Three hamsters of the LVRS group died soon after the end of the surgical procedure. Autopsy revealed an important amount of blood in one of the pleural cavities in the three cases. A fourth animal of the LVRS group died on the fifth operative day in a comatose state. Air leakage was never a problem.
Lung Volume Measurements
Nine weeks after the surgical procedure (and at equivalent age for the
CTL animals), the animals were anesthetized with a mixture of sodium
pentobarbital (3 mg/100 g b.w.),
-chloralose (3.8 mg/100 g b.w.), and urethane (38 mg/100 g b.w.), as modified from Reid and coworkers (5). They
were tracheostomized and the trachea was cannulated with a 16-gauge
catheter (Insyte-W catheter; Becton Dickinson, Madrid, Spain) of which
the narrowed tip was removed. Measurements of functional residual capacity (FRC) and total lung capacity (TLC25) were performed using a setting modified from Koo and coworkers (6).
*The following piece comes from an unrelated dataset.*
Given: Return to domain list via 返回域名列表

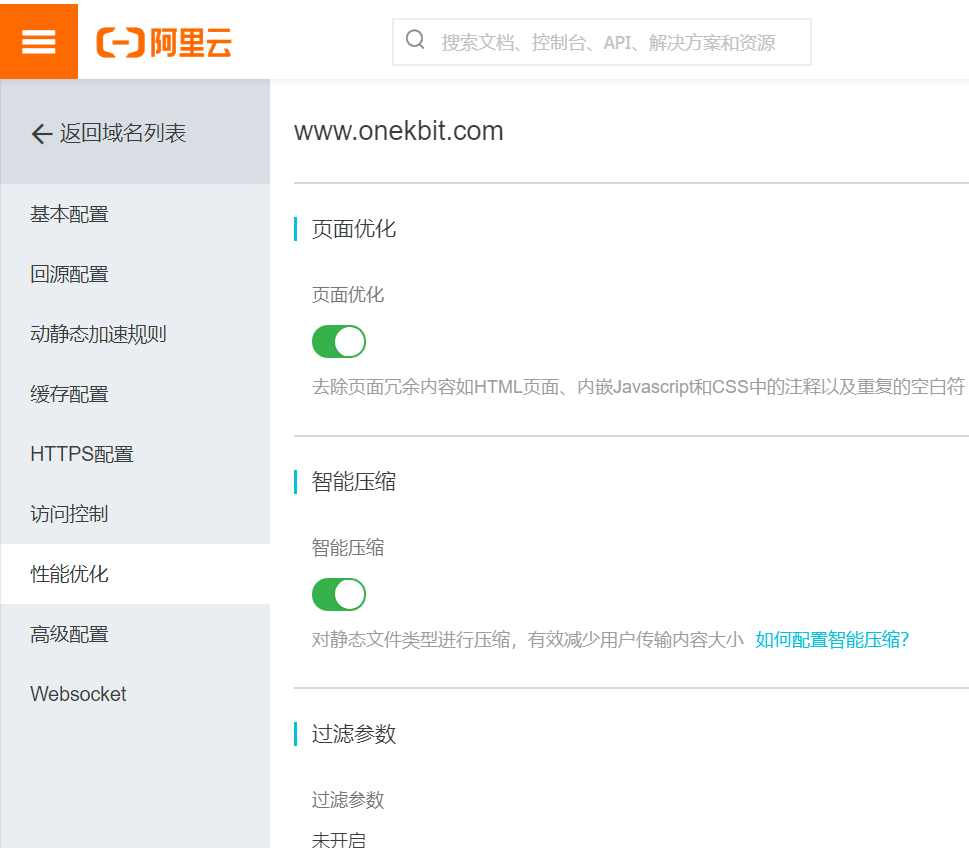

Rather than using a constant volume plethysmograph, we used a flow plethysmograph. Accordingly, a
pneumotachograph (Hans Rudolph 8420B; Hans Rudolph, Inc., Kansas City, MO) connected to a differential pressure transducer (MP45; Validyne, Northbridge, CA; range ± 2 cm H2O) was placed in the wall of the
body box and volume changes were calculated by integration of the flow
signal. All volume measurements were performed at least in triplicate in
order to achieve three reproducible measurements. These were averaged
for statistical analysis.
Diaphragm in Vitro Contractile Properties
After completion of the lung volume measurements, the animals were again mechanically ventilated and the diaphragm was carefully removed en bloc after laparotomy. Two small strips of costal diaphragm were dissected in order to assess in vitro contractile properties as described in detail previously (7). Briefly, the strips were placed at their optimal length (Lo), defined as the length at which peak twitch tension (Pt) was obtained. The following measurements were then successively performed: Pt, with determination of the time to peak tension (TPT) and half-relaxation time (RT1/2) from the corresponding time-tension curve, tetanic force (Po), fatigue run (330 ms 25 Hz stimulus each 3 s during 5 min). All experiments were performed at 37° C. After completion of the experiment, bundle length, thickness, and width were measured at Lo using fine calipers. The bundle was dip dried and weighed. The cross-sectional area (CSA) was obtained by dividing bundle weight by muscle specific density (1.056) and Lo. All forces were expressed per unit CSA (8). The whole diaphragm as well as the right scalenus medius and gastrocnemius were weighed after tripping and dipping dry.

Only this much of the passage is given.